==== Page excerpt ====

When I read headlines about 80-year-old World Record-breaking runners, I can’t help but worry that I’ll be nowhere near as physically capable when I’m that age. I’m not even close to breaking records 50 years prior to being in my 80s, unless they’re for the most consecutive hours spent typing words onto websites. I guess I feel vaguely “in shape,” but I’m not even really sure what that means. Fortunately, though, “in shape” is definable, thanks to a concept known as the five components of fitness.
According to experts, what makes a robust fitness regimen consists of five different elements, which include cardiovascular endurance, muscular strength, muscular endurance, flexibility, and body composition. This gives your sweat routine a healthy mix of both aerobic and anaerobic exercise, mobility, and the ability to push yourself. That means that, unfortunately for myself, based on the criteria set out by this measurement, I probably need to get my butt into gear if I want to so much as walk fast in my geriatric years.

==== Rows ====

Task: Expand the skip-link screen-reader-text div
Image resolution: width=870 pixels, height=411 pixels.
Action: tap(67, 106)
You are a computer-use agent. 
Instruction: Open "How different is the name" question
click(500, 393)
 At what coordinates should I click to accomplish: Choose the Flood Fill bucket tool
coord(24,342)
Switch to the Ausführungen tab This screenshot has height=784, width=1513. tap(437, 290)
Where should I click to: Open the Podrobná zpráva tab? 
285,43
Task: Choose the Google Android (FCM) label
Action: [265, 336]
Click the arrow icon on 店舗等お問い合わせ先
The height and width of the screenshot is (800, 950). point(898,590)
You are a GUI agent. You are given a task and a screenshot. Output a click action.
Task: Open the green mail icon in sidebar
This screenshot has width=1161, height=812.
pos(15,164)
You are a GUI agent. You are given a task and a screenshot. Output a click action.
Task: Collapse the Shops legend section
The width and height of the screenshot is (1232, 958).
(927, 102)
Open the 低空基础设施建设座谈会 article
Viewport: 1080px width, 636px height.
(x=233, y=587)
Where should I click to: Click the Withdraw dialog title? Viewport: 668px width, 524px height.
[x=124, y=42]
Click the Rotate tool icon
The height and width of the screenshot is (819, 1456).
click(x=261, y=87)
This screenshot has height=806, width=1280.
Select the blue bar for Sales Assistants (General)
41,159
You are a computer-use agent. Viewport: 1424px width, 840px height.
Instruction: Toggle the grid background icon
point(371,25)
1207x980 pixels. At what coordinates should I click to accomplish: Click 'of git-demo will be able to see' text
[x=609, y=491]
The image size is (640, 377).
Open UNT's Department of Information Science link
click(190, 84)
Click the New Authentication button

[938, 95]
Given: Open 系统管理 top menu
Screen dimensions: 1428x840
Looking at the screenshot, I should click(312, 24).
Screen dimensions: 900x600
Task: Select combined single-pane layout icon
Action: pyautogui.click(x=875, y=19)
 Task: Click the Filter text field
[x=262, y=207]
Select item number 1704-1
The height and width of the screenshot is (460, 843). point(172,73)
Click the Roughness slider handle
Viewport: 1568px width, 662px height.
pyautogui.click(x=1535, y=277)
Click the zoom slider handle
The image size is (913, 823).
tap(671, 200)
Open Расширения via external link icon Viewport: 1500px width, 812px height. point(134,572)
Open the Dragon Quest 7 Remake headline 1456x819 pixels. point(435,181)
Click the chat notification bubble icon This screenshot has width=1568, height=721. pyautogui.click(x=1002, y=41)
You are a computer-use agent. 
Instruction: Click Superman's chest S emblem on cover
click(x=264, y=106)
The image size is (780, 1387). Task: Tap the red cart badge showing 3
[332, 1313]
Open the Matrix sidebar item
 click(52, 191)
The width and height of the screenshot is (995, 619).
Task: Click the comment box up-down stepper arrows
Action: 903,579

====

What to do =
• A. According to the fitness excerpt, what five elements make up a robust fitness regimen?
• B. Continue the piece on the five components of fitness from its last sentence.

Answers to each task =
• A. Cardiovascular endurance, muscular strength, muscular endurance, flexibility, and body composition.

• B.
Below, Tony Carvajal, a CrossFit trainer with RSP Nutrition, explains all of the components of fitness that you need to know about, plus tips for improving your game in each area. Never was there a better argument for workout cycling than this back-to-basics approach to fitness.
For the most effective workout, be sure to hit the 5 components of fitness
1. Cardiovascular endurance
This element of a good workout routine is all about your heart. “Cardiovascular fitness is the ability of the heart and lungs to supply oxygen-rich blood to the working muscle tissues, and the ability of the muscles to use oxygen to produce energy for movement for a sustained duration,” Carvajal says. It’s pretty important when it comes to managing everyday activities, particularly from a longevity standpoint, even in a world where many of us have necessarily reduced the amount we physically exert ourselves (because computers). It’s also critical for having a heart that’s in tip-top shape.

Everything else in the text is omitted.